--- Data to examine Enclosed Below ---
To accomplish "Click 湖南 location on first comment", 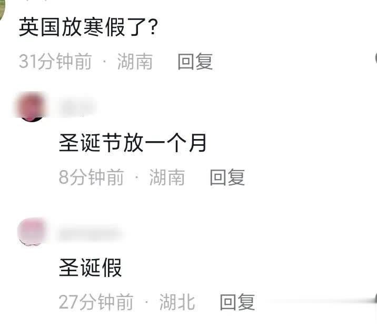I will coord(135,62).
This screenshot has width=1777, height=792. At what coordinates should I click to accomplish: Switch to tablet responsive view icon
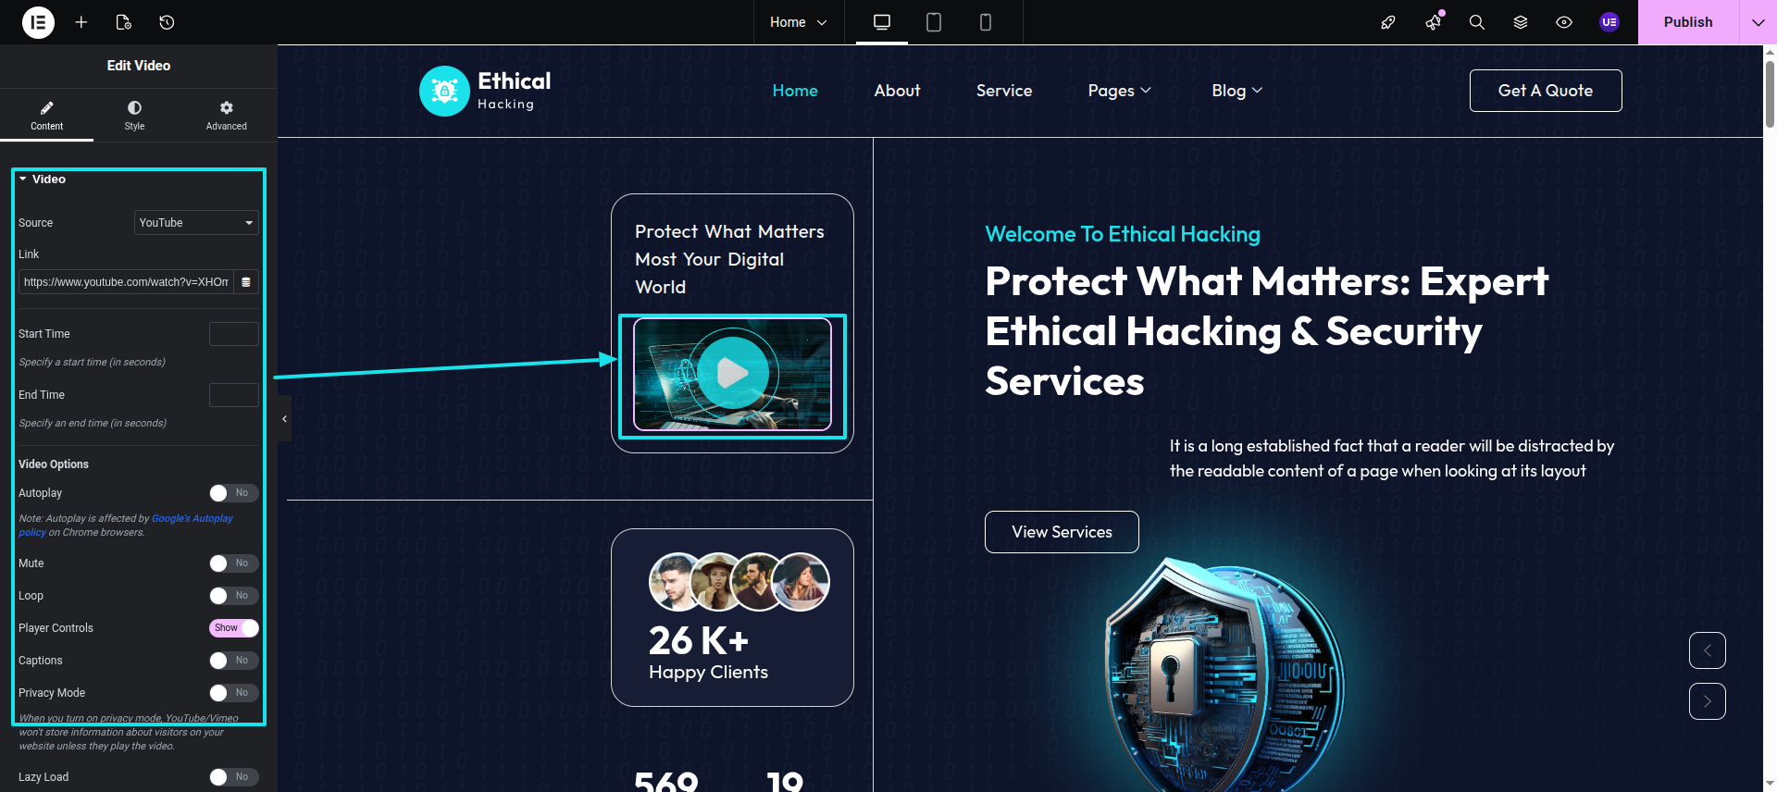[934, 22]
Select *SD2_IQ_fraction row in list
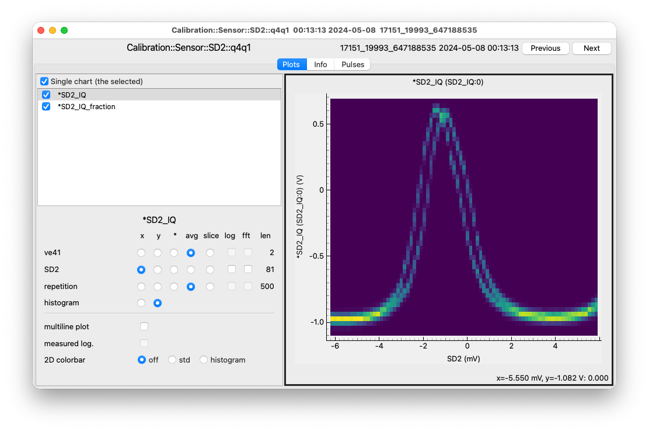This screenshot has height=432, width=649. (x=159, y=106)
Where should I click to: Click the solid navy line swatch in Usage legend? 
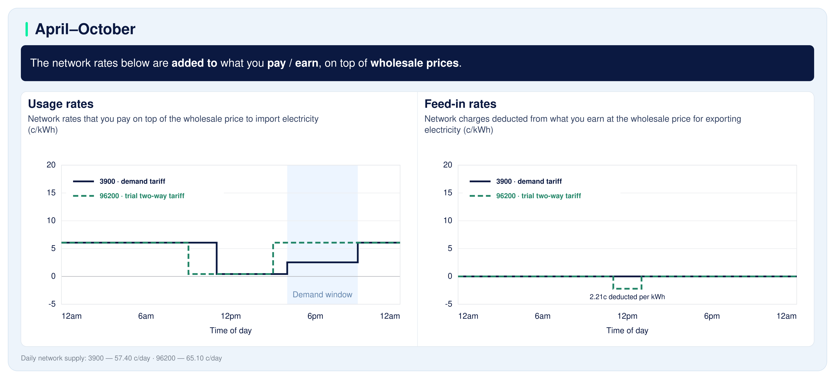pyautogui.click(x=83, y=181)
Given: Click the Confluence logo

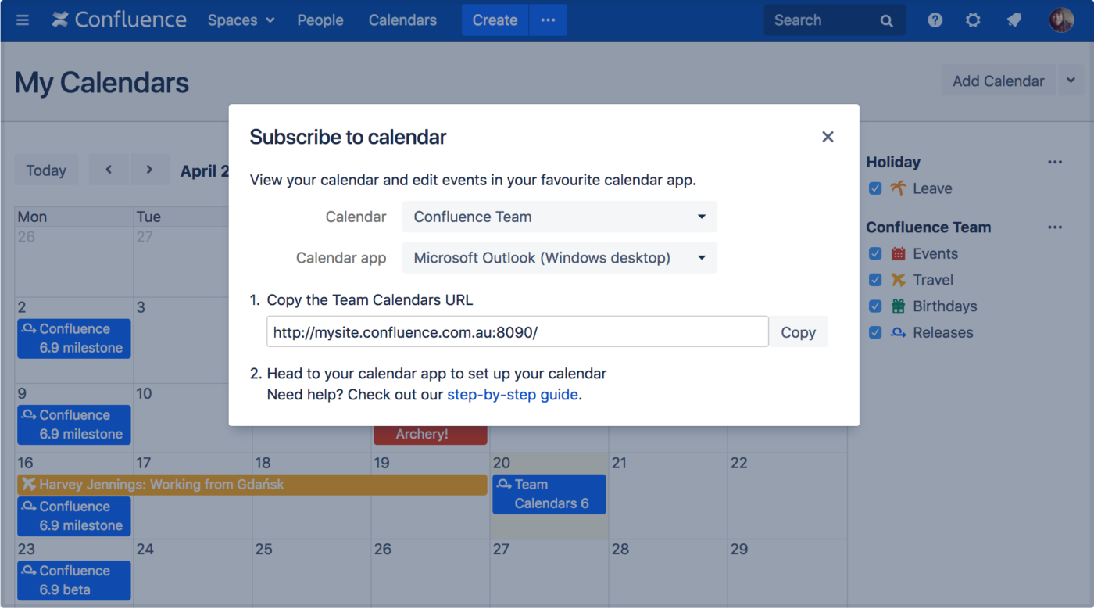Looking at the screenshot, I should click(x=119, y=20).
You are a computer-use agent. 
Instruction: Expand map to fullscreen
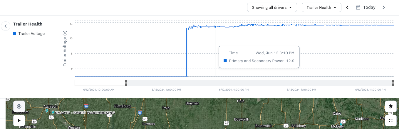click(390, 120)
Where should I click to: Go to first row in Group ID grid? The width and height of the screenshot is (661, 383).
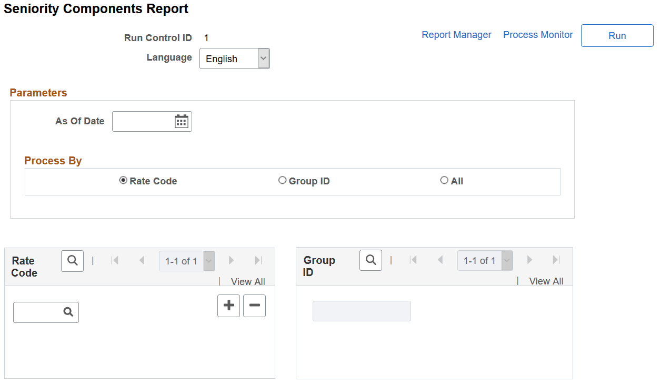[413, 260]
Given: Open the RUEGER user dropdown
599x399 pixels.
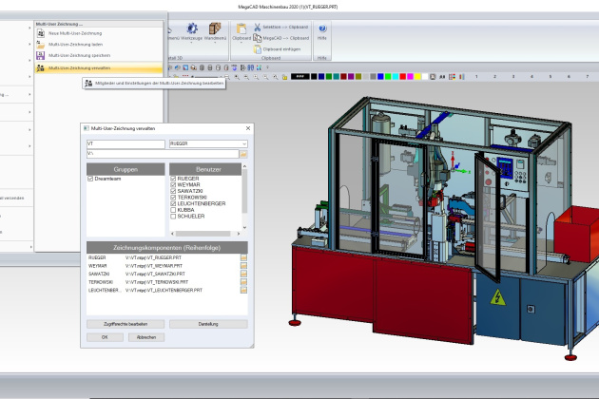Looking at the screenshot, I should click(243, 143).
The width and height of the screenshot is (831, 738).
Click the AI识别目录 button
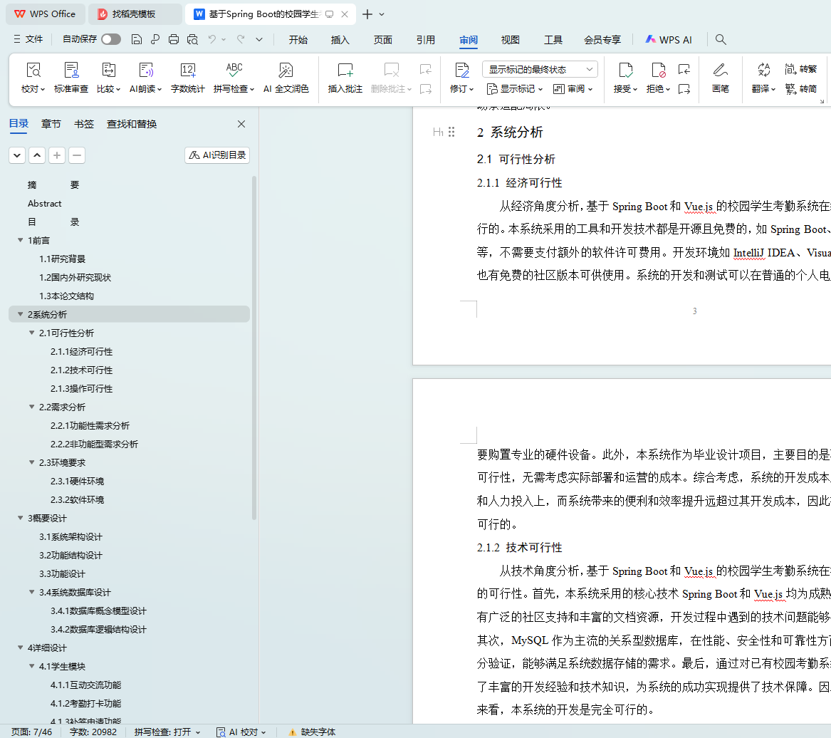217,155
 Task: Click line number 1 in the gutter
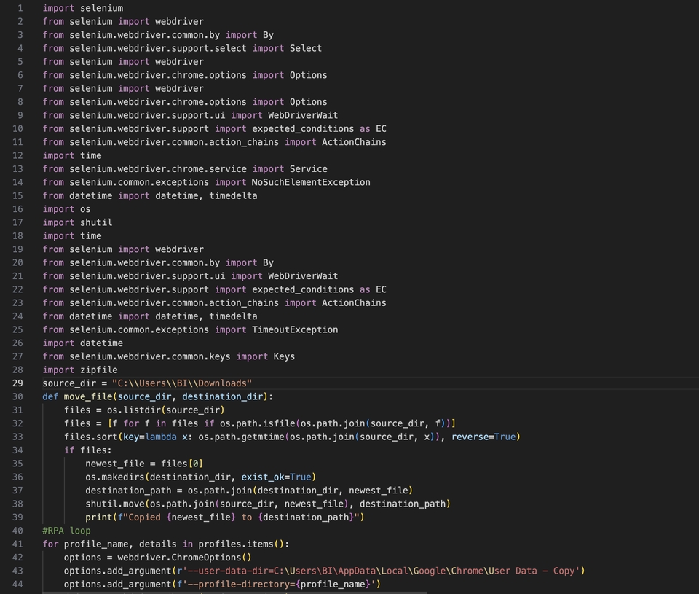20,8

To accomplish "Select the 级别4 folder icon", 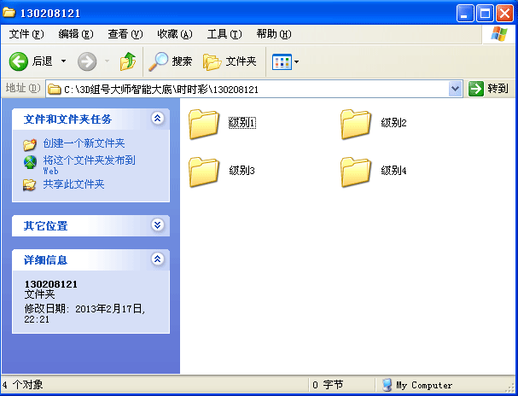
--- End of Enclosed Data to examine ---
Begin at the line that contains "Task: Click line number 1 in the gutter" and transcribe exactly, and only, each line through the final line of the data above, both included; the pictures do not go in.

Response:
 Task: Click line number 1 in the gutter
20,8

To accomplish "Select the 级别4 folder icon", 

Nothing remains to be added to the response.